Raiders' Jack Del Rio wants to waste your whole NFL Sunday with replays
NFL games are long enough, right? Between incomplete passes, halftime and commercial breaks, the average game clocks in at just over three hours long.
And that's taking into account the famous Wall Street Journal study that said a typical NFL contest only has 11 minutes of game action. So, it's clear that the majority of a pro football broadcast is actually spent not playing football.
However, that's apparently fine with Oakland Raiders coach Jack Del Rio. Why? Because he feels that the current replay system -- which is a mighty drain of time as it is -- isn't expansive enough.

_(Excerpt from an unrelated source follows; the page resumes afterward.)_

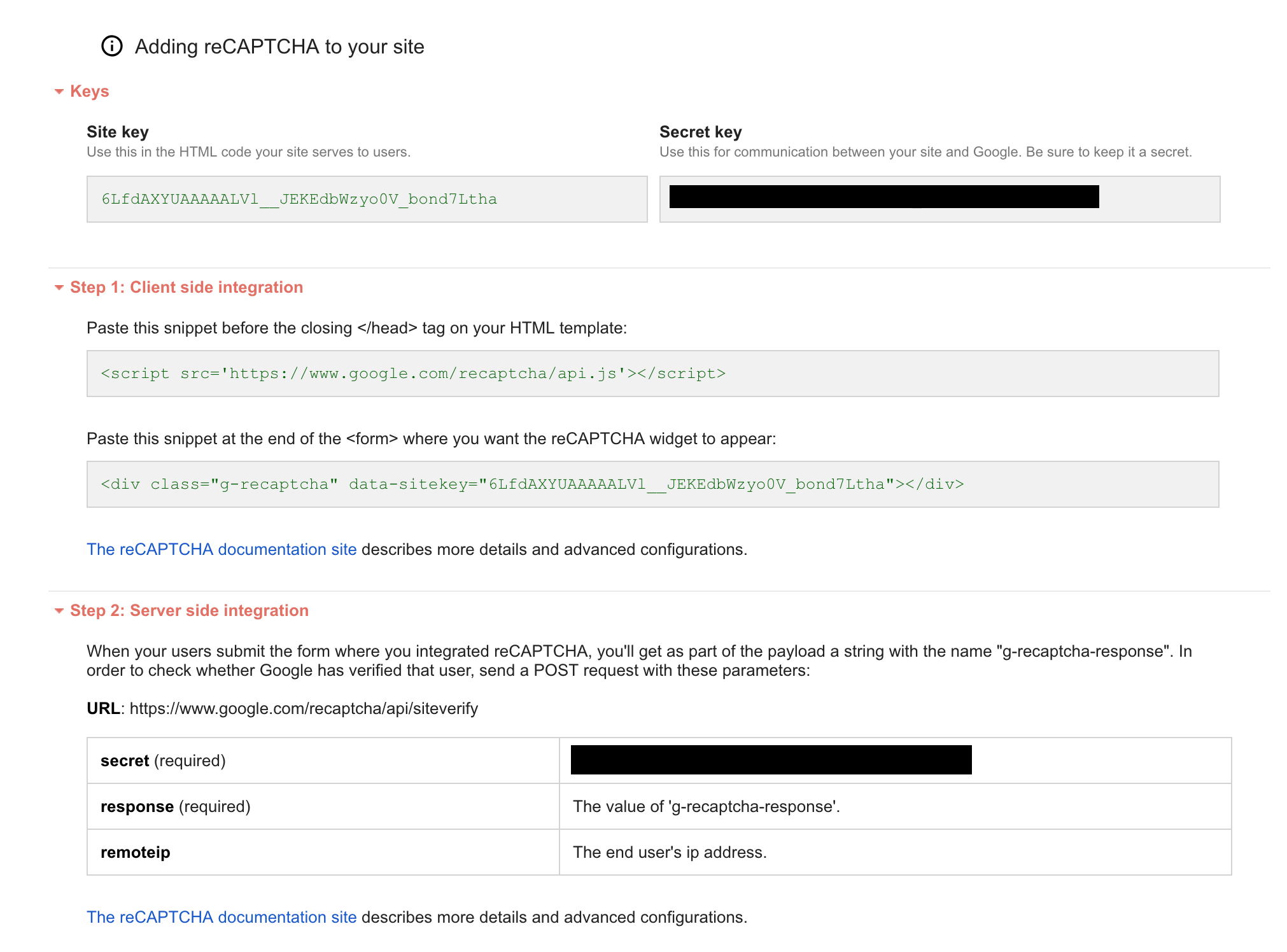
Task: Click the Step 2: Server side integration heading
Action: [189, 611]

Speaking at the NFL Scouting Combine on Wednesday, Del Rio said head coaches should be able to challenge any play that they see fit.
"You know, Bill Belichick brought up a great point in our owners meetings last year about allowing a coach to challenge any play if he decided it was worthy enough. So I'm in favor of that," Del Rio said to CBSports.com. "If we have an opportunity to get something right, let's use that opportunity and let's get it right."

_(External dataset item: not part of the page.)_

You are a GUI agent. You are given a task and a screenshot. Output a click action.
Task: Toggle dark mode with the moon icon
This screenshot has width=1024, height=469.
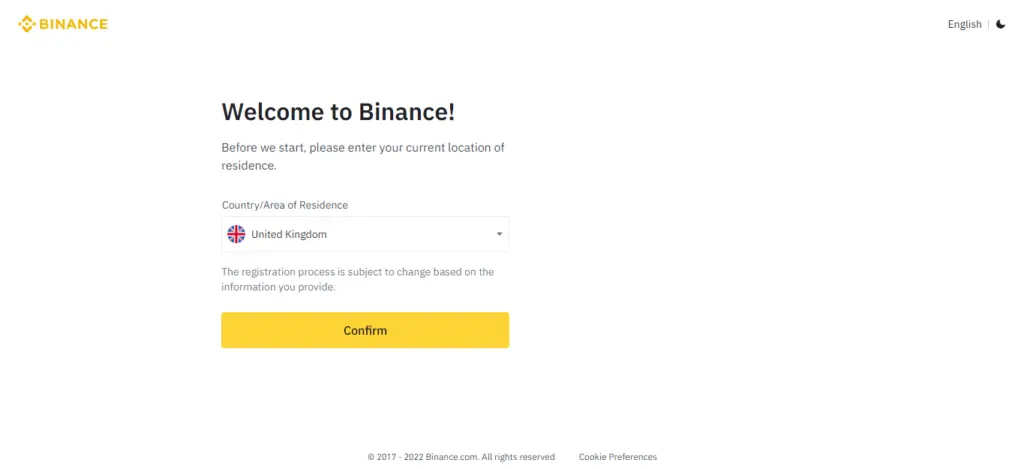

Wonderful. The NFL currently only allows coaches to challenge certain types of plays. Here are plays that are NOT reviewable:
1. Status of the play or game clock
2. Proper down
3. Penalty administration, including the spot of a foul
4. Runner ruled down by defensive contact or out of bounds (not involving fumbles or the line to gain)

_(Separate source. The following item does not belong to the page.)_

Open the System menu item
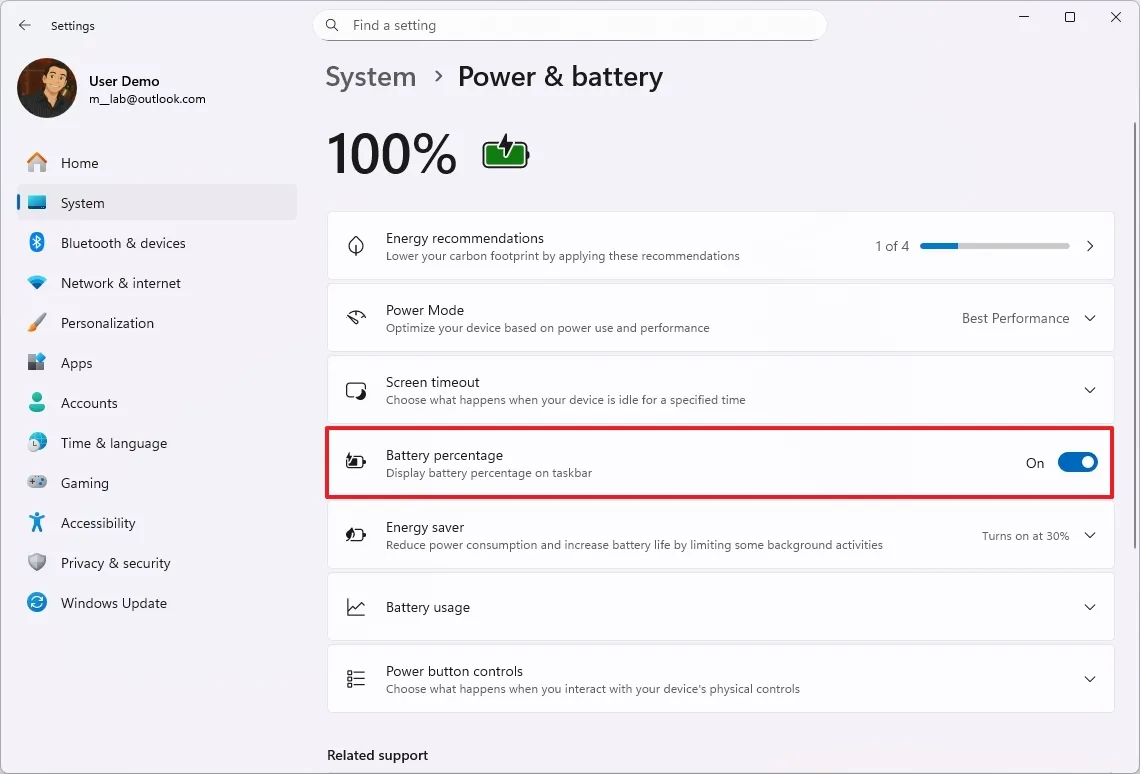 (83, 202)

5. The position of the ball not relating to first down or goal line
6. Field-goal or try attempts that cross above either upright without touching anything
7. Erroneous whistle
8. Quarterback spike to kill clock
"If it's wrong, and we all know it's wrong, and we have an opportunity to make right under the same criteria -- indisputable -- then why not? So makes all the sense in the world to me and I'm supportive of something along those lines and we'll see where it goes," Del Rio said.
Del Rio is not alone in this thinking. Guys like Arizona's Bruce Arians and Carolina's Ron Rivera are on board as well.
"Last year, I thought it was kind of a weird recommendation that everything was reviewable," Arians said in 2014. "I'm kind of believing in Coach Belichick now with everything should be reviewable and you get three. You pick and choose, whether it was holding -- any play that judgment was involved in, I think I'm going for that one now."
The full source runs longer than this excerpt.